On 31/07/2019 17:50, Dave Hansen wrote:
On 7/23/19 10:58 AM, Andrey Konovalov wrote:
The mmap and mremap (only new_addr) syscalls do not currently accept tagged addresses. Architectures may interpret the tag as a background colour for the corresponding vma.
What the heck is a "background colour"? :)
Good point, this is some jargon that we started using for MTE, the idea being that the kernel could set a tag value (specified during mmap()) as "background colour" for anonymous pages allocated in that range.
Anyway, this patch series is not about MTE. Andrey, for v20 (if any), I think it's best to drop this last sentence to avoid any confusion.
Kevin
On 31/07/2019 18:05, Dave Hansen wrote:
On 7/23/19 10:58 AM, Andrey Konovalov wrote:
+long set_tagged_addr_ctrl(unsigned long arg) +{
- if (!tagged_addr_prctl_allowed)
return -EINVAL;
- if (is_compat_task())
return -EINVAL;
- if (arg & ~PR_TAGGED_ADDR_ENABLE)
return -EINVAL;
- update_thread_flag(TIF_TAGGED_ADDR, arg & PR_TAGGED_ADDR_ENABLE);
- return 0;
+}
Instead of a plain enable/disable, a more flexible ABI would be to have the tag mask be passed in. That way, an implementation that has a flexible tag size can select it. It also ensures that userspace actually knows what the tag size is and isn't surprised if a hardware implementation changes the tag size or position.
Also, this whole set deals with tagging/untagging, but there's an effective loss of address space when you do this. Is that dealt with anywhere? How do we ensure that allocations don't get placed at a tagged address before this gets turned on? Where's that checking?

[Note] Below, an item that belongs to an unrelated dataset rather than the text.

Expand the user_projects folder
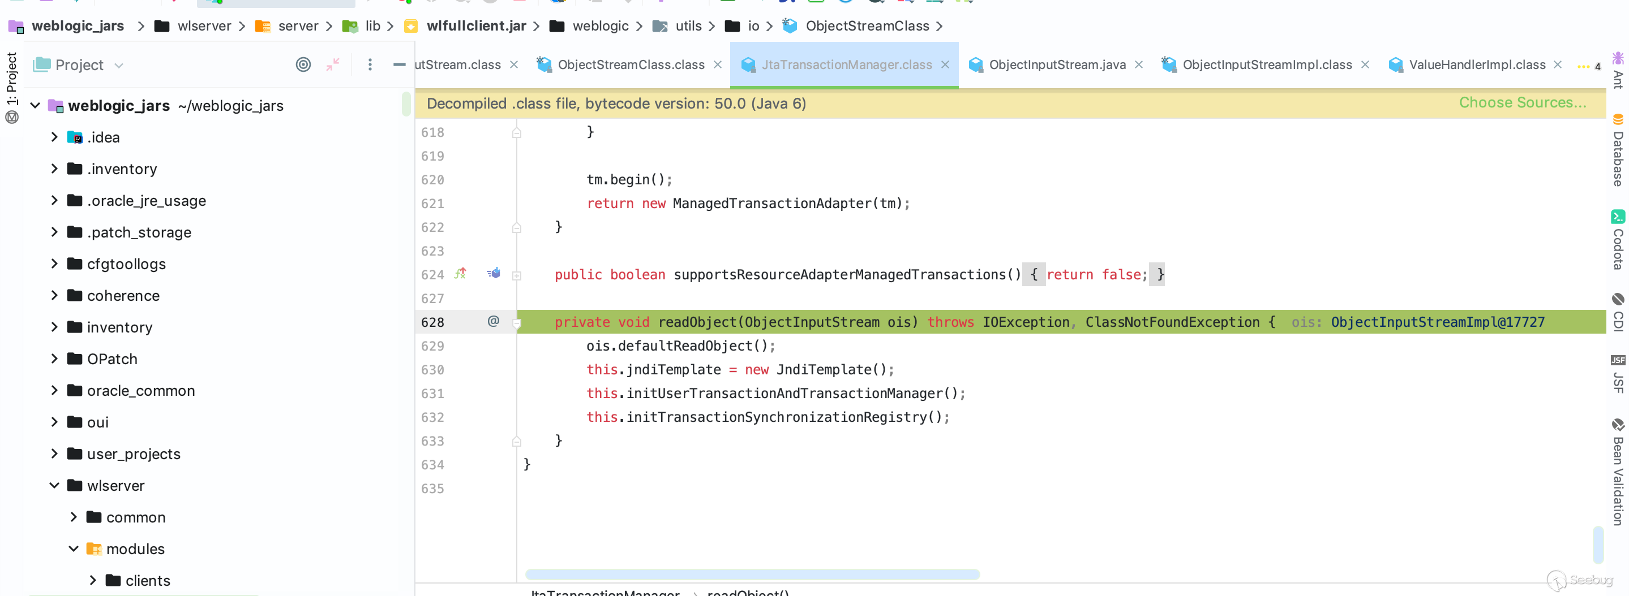The width and height of the screenshot is (1629, 596). click(54, 454)
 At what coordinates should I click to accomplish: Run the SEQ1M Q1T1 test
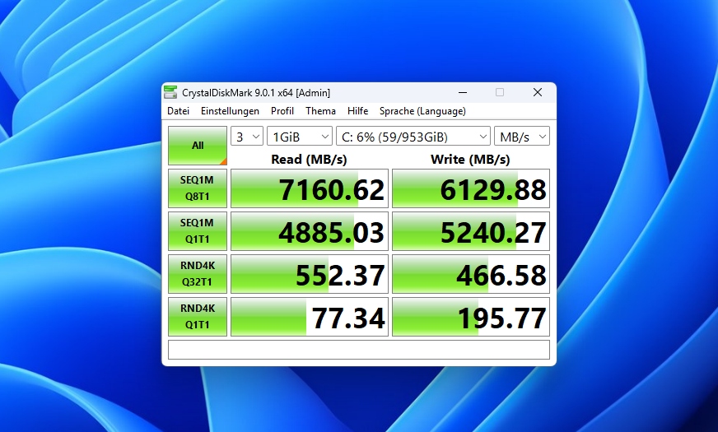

This patch series only changes what is allowed or not at the syscall interface. It does not change the address space size. On arm64, TBI (Top Byte Ignore) has always been enabled for userspace, so it has never been possible to use the upper 8 bits of user pointers for addressing.
If other architectures were to support a similar functionality, then I agree that a common and more generic interface (if needed) would be helpful, but as it stands this is an arm64-specific prctl, and on arm64 the address tag is defined by the architecture as bits [63:56].
Kevin
On Thu, Aug 1, 2019 at 2:11 PM Kevin Brodsky kevin.brodsky@arm.com wrote:
On 31/07/2019 17:50, Dave Hansen wrote:
On 7/23/19 10:58 AM, Andrey Konovalov wrote:
The mmap and mremap (only new_addr) syscalls do not currently accept tagged addresses. Architectures may interpret the tag as a background colour for the corresponding vma.
What the heck is a "background colour"? :)
Good point, this is some jargon that we started using for MTE, the idea being that the kernel could set a tag value (specified during mmap()) as "background colour" for anonymous pages allocated in that range.
Anyway, this patch series is not about MTE. Andrey, for v20 (if any), I think it's best to drop this last sentence to avoid any confusion.
Sure, thanks!
Kevin
On 8/1/19 5:48 AM, Andrey Konovalov wrote:
On Thu, Aug 1, 2019 at 2:11 PM Kevin Brodsky kevin.brodsky@arm.com wrote:
On 31/07/2019 17:50, Dave Hansen wrote:
On 7/23/19 10:58 AM, Andrey Konovalov wrote:
The mmap and mremap (only new_addr) syscalls do not currently accept tagged addresses. Architectures may interpret the tag as a background colour for the corresponding vma.
What the heck is a "background colour"? :)
Good point, this is some jargon that we started using for MTE, the idea being that the kernel could set a tag value (specified during mmap()) as "background colour" for anonymous pages allocated in that range.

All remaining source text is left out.